** Provided records **
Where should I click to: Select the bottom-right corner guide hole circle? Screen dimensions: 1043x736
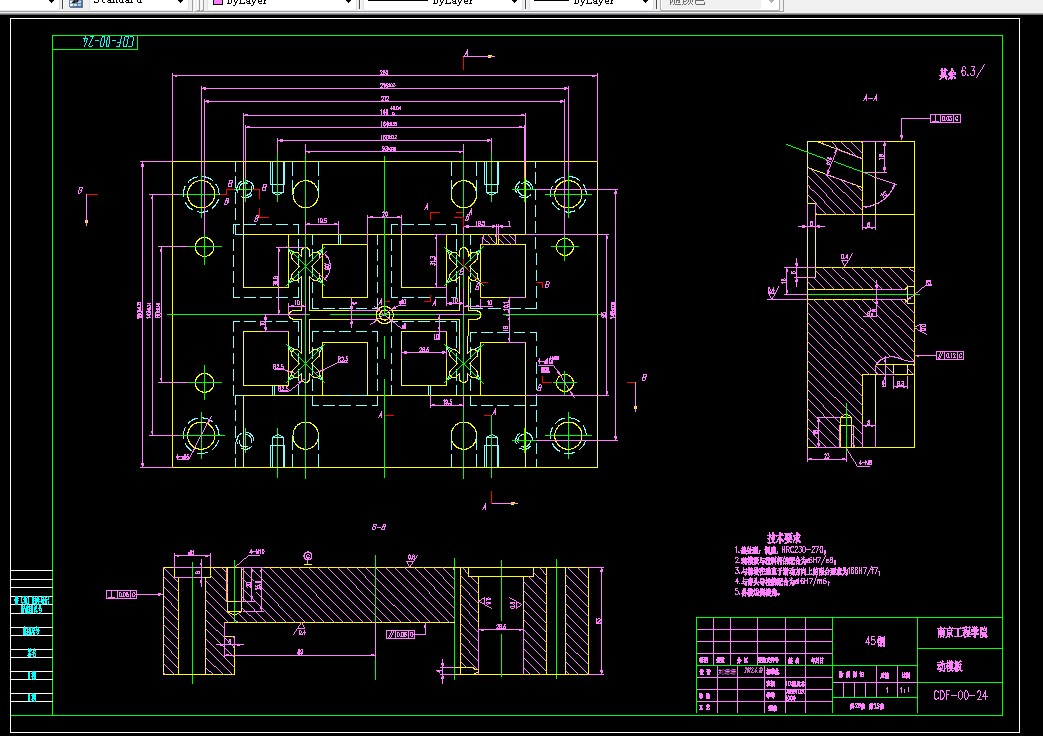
==
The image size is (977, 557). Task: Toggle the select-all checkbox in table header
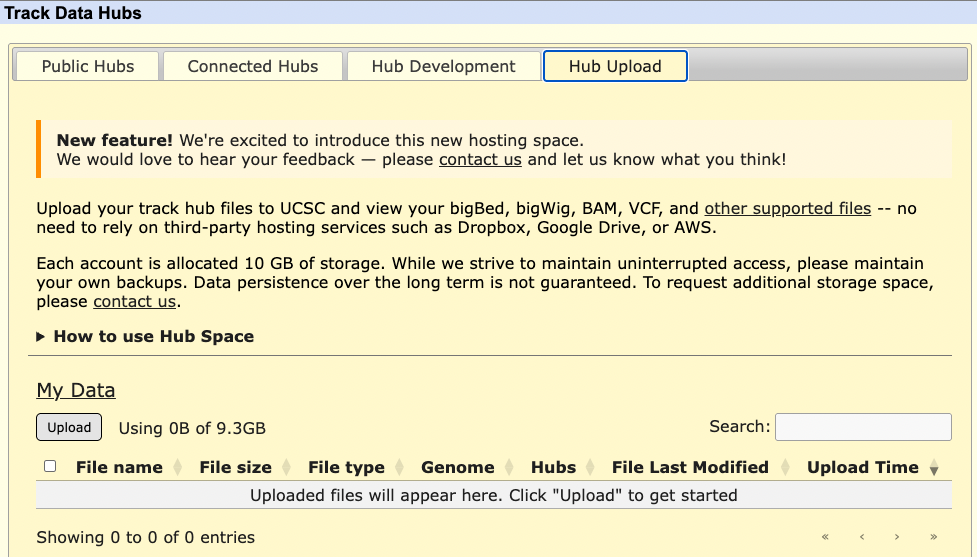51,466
...
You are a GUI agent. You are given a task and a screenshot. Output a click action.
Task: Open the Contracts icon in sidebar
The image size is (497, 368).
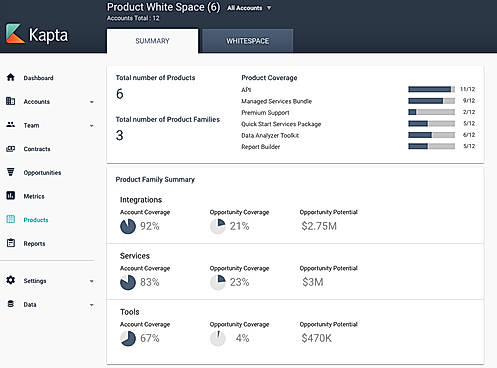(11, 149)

** Work instructions **
Your reply should be one number, namely how many lines of the material contain "click".

** Result for this task **
2